(Stored data)
======
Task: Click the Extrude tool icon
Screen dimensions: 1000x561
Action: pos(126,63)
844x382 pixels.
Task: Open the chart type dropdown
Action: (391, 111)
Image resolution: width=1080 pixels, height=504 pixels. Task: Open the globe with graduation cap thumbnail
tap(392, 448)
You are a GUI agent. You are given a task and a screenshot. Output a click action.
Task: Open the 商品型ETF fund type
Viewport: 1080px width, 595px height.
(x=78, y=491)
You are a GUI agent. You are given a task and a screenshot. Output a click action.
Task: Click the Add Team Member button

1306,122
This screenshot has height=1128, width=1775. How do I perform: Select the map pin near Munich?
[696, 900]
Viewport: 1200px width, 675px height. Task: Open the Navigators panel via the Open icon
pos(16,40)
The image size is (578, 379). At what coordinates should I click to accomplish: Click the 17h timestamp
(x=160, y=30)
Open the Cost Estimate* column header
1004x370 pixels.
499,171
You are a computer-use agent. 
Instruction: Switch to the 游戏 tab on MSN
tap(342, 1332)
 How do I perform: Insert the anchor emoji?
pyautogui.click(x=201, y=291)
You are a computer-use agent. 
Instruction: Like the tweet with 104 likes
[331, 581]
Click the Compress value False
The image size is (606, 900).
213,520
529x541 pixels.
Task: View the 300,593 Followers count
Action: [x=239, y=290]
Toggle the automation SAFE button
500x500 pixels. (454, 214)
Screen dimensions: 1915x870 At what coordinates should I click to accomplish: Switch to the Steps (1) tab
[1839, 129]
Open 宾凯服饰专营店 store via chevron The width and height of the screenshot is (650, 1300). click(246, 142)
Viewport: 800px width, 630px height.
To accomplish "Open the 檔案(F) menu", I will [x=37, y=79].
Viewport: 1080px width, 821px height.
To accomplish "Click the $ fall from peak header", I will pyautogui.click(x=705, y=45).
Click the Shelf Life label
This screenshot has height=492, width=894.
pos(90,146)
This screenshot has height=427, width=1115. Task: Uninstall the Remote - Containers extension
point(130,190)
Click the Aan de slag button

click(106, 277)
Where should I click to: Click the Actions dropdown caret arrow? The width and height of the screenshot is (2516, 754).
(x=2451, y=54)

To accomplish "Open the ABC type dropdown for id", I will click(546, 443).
======
*ASSIGNMENT*. In the entries, find the line containing "Screen dimensions: 1915x870" and output it and all remaining lines exactly.

*EXERCISE OUTPUT*.
Screen dimensions: 1915x870 At what coordinates should I click to accomplish: Switch to the Steps (1) tab
[1839, 129]
Open 宾凯服饰专营店 store via chevron The width and height of the screenshot is (650, 1300). click(246, 142)
Viewport: 800px width, 630px height.
To accomplish "Open the 檔案(F) menu", I will [x=37, y=79].
Viewport: 1080px width, 821px height.
To accomplish "Click the $ fall from peak header", I will pyautogui.click(x=705, y=45).
Click the Shelf Life label
This screenshot has height=492, width=894.
pos(90,146)
This screenshot has height=427, width=1115. Task: Uninstall the Remote - Containers extension
point(130,190)
Click the Aan de slag button

click(106, 277)
Where should I click to: Click the Actions dropdown caret arrow? The width and height of the screenshot is (2516, 754).
(x=2451, y=54)

To accomplish "Open the ABC type dropdown for id", I will click(546, 443).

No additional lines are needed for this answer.